What does West Virginia offer? Paradoxically, both space and closeness. Wilderness and expanse ignites my desire for connection. Sitting in my living room right now I can hear crickets and frogs, but when there was an art show in Fayetteville in May, 150+ people showed up—it was the only game in town. There is the opportunity to create what you need, a frontier that was not accessible to me in a city that seemed to be running like a top that had been set spinning long ago by some all-powerful force. Here, more than anywhere else I’ve been, I feel as though I am part of a larger but still visible whole. Professionally, yes, but also just living and being myself.

I went back to Michigan recently to visit my family, and found that my perception of what a vacation should be had shifted. I used to crave natural beauty, but now I can’t avoid it — just the other day, at twilight, I drove on the interstate back to Fayetteville from Charleston after a day of rain and around every tight turn there was a newly formed cloud between mountains that looked like an ethereal ceiling.
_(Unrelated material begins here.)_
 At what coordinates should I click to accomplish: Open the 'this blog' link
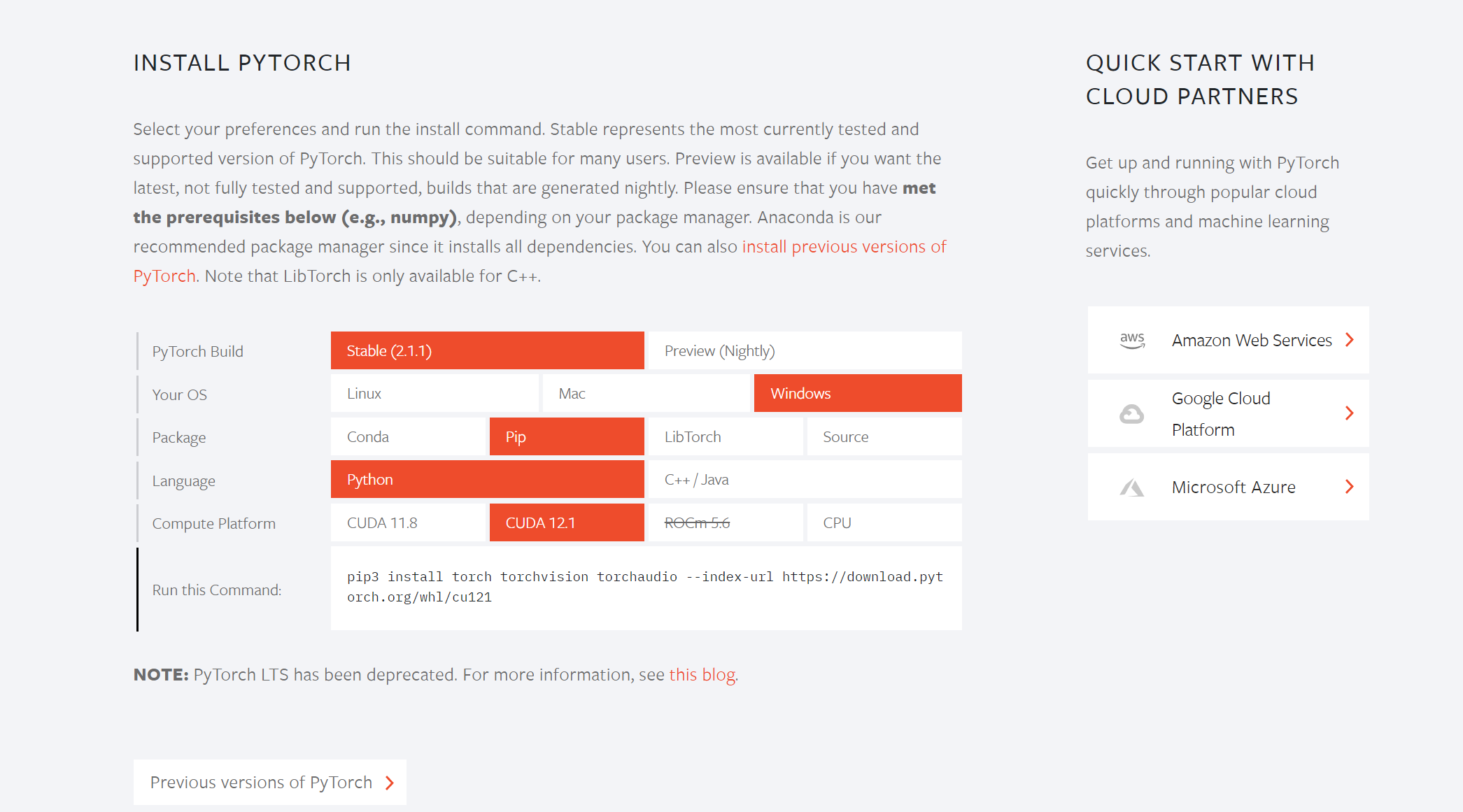tap(702, 675)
Back in the mitten it was truly “vacation” when I was with my sisters, my family, my friends. We went up to Sleeping Bear Dunes, but it didn’t really matter.

I’ve decided to stay here, at my current job as an AmeriCorps VISTA, for another year. When I tell people this, they say, “So you’re loving it!” but I think it’s a little more grey. Living here has not been easy, but I believe it has been good for me.

“At the point of friction, a generosity occurs. The transition to autumn is a ritual like that: heat and cold alternate in a staccato rhythm. The magnetizing force of summer reverses itself so that every airplane flying over me seems to be going away. Heat lightning washes over and under clouds until their coolness drops down to us and then flotillas of storms bound through us as though riding the spring legs of a deer. I feel both emptied and brimming over.”